> Recorded information
--- START ---

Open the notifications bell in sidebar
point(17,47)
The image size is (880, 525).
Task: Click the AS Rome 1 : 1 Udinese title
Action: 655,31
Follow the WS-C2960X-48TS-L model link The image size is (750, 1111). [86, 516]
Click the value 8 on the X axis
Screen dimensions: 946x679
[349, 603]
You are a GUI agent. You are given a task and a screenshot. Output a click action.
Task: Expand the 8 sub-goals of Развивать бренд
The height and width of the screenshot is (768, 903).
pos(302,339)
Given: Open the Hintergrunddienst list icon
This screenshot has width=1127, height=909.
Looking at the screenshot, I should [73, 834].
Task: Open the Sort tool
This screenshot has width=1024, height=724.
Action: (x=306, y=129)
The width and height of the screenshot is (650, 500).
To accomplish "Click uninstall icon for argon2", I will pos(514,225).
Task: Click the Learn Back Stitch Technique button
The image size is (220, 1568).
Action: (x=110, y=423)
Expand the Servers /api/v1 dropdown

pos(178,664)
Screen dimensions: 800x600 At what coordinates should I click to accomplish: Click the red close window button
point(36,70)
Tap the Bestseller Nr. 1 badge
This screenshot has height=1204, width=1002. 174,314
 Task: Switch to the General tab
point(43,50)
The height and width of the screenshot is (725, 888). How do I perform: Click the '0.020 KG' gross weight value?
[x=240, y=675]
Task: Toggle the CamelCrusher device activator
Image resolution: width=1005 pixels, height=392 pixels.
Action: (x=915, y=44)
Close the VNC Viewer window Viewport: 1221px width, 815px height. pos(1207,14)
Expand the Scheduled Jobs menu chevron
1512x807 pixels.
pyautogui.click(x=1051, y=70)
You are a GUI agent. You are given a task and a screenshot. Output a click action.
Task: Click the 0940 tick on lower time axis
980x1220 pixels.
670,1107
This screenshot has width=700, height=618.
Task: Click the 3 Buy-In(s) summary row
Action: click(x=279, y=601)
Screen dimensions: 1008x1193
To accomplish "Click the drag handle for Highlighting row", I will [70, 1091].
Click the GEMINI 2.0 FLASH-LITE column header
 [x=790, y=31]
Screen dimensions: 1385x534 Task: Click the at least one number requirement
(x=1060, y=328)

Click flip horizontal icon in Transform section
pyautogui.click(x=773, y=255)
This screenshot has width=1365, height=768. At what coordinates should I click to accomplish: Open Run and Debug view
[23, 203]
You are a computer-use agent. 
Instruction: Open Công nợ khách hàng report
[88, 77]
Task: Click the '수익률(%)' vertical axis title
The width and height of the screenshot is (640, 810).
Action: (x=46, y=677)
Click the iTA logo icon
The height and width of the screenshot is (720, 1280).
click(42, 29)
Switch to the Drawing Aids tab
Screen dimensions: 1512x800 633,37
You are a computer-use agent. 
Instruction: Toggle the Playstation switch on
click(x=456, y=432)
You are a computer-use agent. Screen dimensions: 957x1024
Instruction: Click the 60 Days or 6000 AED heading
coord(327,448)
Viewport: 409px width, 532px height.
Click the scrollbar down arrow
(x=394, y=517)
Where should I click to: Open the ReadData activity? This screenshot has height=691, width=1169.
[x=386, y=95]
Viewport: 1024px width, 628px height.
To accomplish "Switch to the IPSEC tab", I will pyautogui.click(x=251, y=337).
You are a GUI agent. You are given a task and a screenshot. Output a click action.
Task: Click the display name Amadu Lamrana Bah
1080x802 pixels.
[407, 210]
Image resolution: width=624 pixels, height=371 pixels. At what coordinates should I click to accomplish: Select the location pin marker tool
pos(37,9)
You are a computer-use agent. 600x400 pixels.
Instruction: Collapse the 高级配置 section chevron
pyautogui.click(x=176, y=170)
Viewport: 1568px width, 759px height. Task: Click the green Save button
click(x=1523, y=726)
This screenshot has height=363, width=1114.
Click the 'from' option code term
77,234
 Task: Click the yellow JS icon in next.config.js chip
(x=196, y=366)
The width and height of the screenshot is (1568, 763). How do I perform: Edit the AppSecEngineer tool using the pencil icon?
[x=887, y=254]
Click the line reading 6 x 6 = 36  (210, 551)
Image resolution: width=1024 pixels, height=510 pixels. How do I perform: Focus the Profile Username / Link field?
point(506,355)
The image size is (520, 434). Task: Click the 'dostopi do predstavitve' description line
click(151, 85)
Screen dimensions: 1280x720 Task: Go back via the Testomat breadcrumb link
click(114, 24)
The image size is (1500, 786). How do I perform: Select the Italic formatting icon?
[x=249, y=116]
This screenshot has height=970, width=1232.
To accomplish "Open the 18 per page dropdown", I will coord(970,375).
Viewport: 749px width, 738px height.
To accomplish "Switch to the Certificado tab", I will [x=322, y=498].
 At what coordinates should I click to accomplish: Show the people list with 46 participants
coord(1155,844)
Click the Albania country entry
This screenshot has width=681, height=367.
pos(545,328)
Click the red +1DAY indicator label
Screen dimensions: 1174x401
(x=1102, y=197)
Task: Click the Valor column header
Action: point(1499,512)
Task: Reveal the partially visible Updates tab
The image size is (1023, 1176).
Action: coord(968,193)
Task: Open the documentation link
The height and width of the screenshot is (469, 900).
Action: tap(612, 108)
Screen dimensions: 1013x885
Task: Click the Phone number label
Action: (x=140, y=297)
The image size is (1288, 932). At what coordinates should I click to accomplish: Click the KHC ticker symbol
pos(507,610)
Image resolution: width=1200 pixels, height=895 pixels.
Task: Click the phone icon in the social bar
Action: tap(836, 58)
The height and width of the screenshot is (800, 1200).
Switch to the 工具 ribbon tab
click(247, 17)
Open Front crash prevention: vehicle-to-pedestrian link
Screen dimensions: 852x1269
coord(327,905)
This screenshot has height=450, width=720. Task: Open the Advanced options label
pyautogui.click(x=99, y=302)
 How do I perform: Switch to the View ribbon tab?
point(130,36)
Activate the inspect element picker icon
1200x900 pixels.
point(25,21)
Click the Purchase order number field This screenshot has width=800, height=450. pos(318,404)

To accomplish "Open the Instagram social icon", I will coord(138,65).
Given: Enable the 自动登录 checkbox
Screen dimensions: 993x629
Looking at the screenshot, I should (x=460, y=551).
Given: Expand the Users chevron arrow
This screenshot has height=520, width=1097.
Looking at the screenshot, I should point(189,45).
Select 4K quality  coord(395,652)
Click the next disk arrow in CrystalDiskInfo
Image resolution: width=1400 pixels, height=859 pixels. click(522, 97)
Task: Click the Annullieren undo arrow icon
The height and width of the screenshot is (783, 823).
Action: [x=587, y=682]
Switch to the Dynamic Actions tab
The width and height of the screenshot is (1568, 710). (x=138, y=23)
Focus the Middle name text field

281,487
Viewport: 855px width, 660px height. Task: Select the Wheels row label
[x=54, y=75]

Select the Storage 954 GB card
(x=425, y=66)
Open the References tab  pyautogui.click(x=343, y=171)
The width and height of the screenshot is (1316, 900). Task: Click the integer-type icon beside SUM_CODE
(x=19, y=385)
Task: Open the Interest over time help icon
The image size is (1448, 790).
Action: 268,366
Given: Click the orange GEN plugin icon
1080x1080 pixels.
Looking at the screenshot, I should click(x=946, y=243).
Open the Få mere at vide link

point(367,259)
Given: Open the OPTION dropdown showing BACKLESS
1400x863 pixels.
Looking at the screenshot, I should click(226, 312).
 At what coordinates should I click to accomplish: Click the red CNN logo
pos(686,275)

--- END ---

Please print the records above exactly, leaving nothing out.

> Answer for the task
Open the notifications bell in sidebar
point(17,47)
The image size is (880, 525).
Task: Click the AS Rome 1 : 1 Udinese title
Action: 655,31
Follow the WS-C2960X-48TS-L model link The image size is (750, 1111). [86, 516]
Click the value 8 on the X axis
Screen dimensions: 946x679
[349, 603]
You are a GUI agent. You are given a task and a screenshot. Output a click action.
Task: Expand the 8 sub-goals of Развивать бренд
The height and width of the screenshot is (768, 903).
pos(302,339)
Given: Open the Hintergrunddienst list icon
This screenshot has width=1127, height=909.
Looking at the screenshot, I should [73, 834].
Task: Open the Sort tool
This screenshot has width=1024, height=724.
Action: (x=306, y=129)
The width and height of the screenshot is (650, 500).
To accomplish "Click uninstall icon for argon2", I will pos(514,225).
Task: Click the Learn Back Stitch Technique button
The image size is (220, 1568).
Action: (x=110, y=423)
Expand the Servers /api/v1 dropdown

pos(178,664)
Screen dimensions: 800x600 At what coordinates should I click to accomplish: Click the red close window button
point(36,70)
Tap the Bestseller Nr. 1 badge
This screenshot has height=1204, width=1002. 174,314
 Task: Switch to the General tab
point(43,50)
The height and width of the screenshot is (725, 888). How do I perform: Click the '0.020 KG' gross weight value?
[x=240, y=675]
Task: Toggle the CamelCrusher device activator
Image resolution: width=1005 pixels, height=392 pixels.
Action: (x=915, y=44)
Close the VNC Viewer window Viewport: 1221px width, 815px height. pos(1207,14)
Expand the Scheduled Jobs menu chevron
1512x807 pixels.
pyautogui.click(x=1051, y=70)
You are a GUI agent. You are given a task and a screenshot. Output a click action.
Task: Click the 0940 tick on lower time axis
980x1220 pixels.
670,1107
This screenshot has width=700, height=618.
Task: Click the 3 Buy-In(s) summary row
Action: click(x=279, y=601)
Screen dimensions: 1008x1193
To accomplish "Click the drag handle for Highlighting row", I will [70, 1091].
Click the GEMINI 2.0 FLASH-LITE column header
 [x=790, y=31]
Screen dimensions: 1385x534 Task: Click the at least one number requirement
(x=1060, y=328)

Click flip horizontal icon in Transform section
pyautogui.click(x=773, y=255)
This screenshot has width=1365, height=768. At what coordinates should I click to accomplish: Open Run and Debug view
[23, 203]
You are a computer-use agent. 
Instruction: Open Công nợ khách hàng report
[88, 77]
Task: Click the '수익률(%)' vertical axis title
The width and height of the screenshot is (640, 810).
Action: (x=46, y=677)
Click the iTA logo icon
The height and width of the screenshot is (720, 1280).
click(42, 29)
Switch to the Drawing Aids tab
Screen dimensions: 1512x800 633,37
You are a computer-use agent. 
Instruction: Toggle the Playstation switch on
click(x=456, y=432)
You are a computer-use agent. Screen dimensions: 957x1024
Instruction: Click the 60 Days or 6000 AED heading
coord(327,448)
Viewport: 409px width, 532px height.
Click the scrollbar down arrow
(x=394, y=517)
Where should I click to: Open the ReadData activity? This screenshot has height=691, width=1169.
[x=386, y=95]
Viewport: 1024px width, 628px height.
To accomplish "Switch to the IPSEC tab", I will pyautogui.click(x=251, y=337).
You are a GUI agent. You are given a task and a screenshot. Output a click action.
Task: Click the display name Amadu Lamrana Bah
1080x802 pixels.
[407, 210]
Image resolution: width=624 pixels, height=371 pixels. At what coordinates should I click to accomplish: Select the location pin marker tool
pos(37,9)
You are a computer-use agent. 600x400 pixels.
Instruction: Collapse the 高级配置 section chevron
pyautogui.click(x=176, y=170)
Viewport: 1568px width, 759px height. Task: Click the green Save button
click(x=1523, y=726)
This screenshot has height=363, width=1114.
Click the 'from' option code term
77,234
 Task: Click the yellow JS icon in next.config.js chip
(x=196, y=366)
The width and height of the screenshot is (1568, 763). How do I perform: Edit the AppSecEngineer tool using the pencil icon?
[x=887, y=254]
Click the line reading 6 x 6 = 36  (210, 551)
Image resolution: width=1024 pixels, height=510 pixels. How do I perform: Focus the Profile Username / Link field?
point(506,355)
The image size is (520, 434). Task: Click the 'dostopi do predstavitve' description line
click(151, 85)
Screen dimensions: 1280x720 Task: Go back via the Testomat breadcrumb link
click(114, 24)
The image size is (1500, 786). How do I perform: Select the Italic formatting icon?
[x=249, y=116]
This screenshot has height=970, width=1232.
To accomplish "Open the 18 per page dropdown", I will coord(970,375).
Viewport: 749px width, 738px height.
To accomplish "Switch to the Certificado tab", I will [x=322, y=498].
 At what coordinates should I click to accomplish: Show the people list with 46 participants
coord(1155,844)
Click the Albania country entry
This screenshot has width=681, height=367.
pos(545,328)
Click the red +1DAY indicator label
Screen dimensions: 1174x401
(x=1102, y=197)
Task: Click the Valor column header
Action: point(1499,512)
Task: Reveal the partially visible Updates tab
The image size is (1023, 1176).
Action: coord(968,193)
Task: Open the documentation link
The height and width of the screenshot is (469, 900).
Action: tap(612, 108)
Screen dimensions: 1013x885
Task: Click the Phone number label
Action: (x=140, y=297)
The image size is (1288, 932). At what coordinates should I click to accomplish: Click the KHC ticker symbol
pos(507,610)
Image resolution: width=1200 pixels, height=895 pixels.
Task: Click the phone icon in the social bar
Action: tap(836, 58)
The height and width of the screenshot is (800, 1200).
Switch to the 工具 ribbon tab
click(247, 17)
Open Front crash prevention: vehicle-to-pedestrian link
Screen dimensions: 852x1269
coord(327,905)
This screenshot has height=450, width=720. Task: Open the Advanced options label
pyautogui.click(x=99, y=302)
 How do I perform: Switch to the View ribbon tab?
point(130,36)
Activate the inspect element picker icon
1200x900 pixels.
point(25,21)
Click the Purchase order number field This screenshot has width=800, height=450. pos(318,404)

To accomplish "Open the Instagram social icon", I will coord(138,65).
Given: Enable the 自动登录 checkbox
Screen dimensions: 993x629
Looking at the screenshot, I should (x=460, y=551).
Given: Expand the Users chevron arrow
This screenshot has height=520, width=1097.
Looking at the screenshot, I should point(189,45).
Select 4K quality  coord(395,652)
Click the next disk arrow in CrystalDiskInfo
Image resolution: width=1400 pixels, height=859 pixels. click(522, 97)
Task: Click the Annullieren undo arrow icon
The height and width of the screenshot is (783, 823).
Action: [x=587, y=682]
Switch to the Dynamic Actions tab
The width and height of the screenshot is (1568, 710). (x=138, y=23)
Focus the Middle name text field

281,487
Viewport: 855px width, 660px height. Task: Select the Wheels row label
[x=54, y=75]

Select the Storage 954 GB card
(x=425, y=66)
Open the References tab  pyautogui.click(x=343, y=171)
The width and height of the screenshot is (1316, 900). Task: Click the integer-type icon beside SUM_CODE
(x=19, y=385)
Task: Open the Interest over time help icon
The image size is (1448, 790).
Action: 268,366
Given: Click the orange GEN plugin icon
1080x1080 pixels.
Looking at the screenshot, I should click(x=946, y=243).
Open the Få mere at vide link

point(367,259)
Given: Open the OPTION dropdown showing BACKLESS
1400x863 pixels.
Looking at the screenshot, I should click(226, 312).
 At what coordinates should I click to accomplish: Click the red CNN logo
pos(686,275)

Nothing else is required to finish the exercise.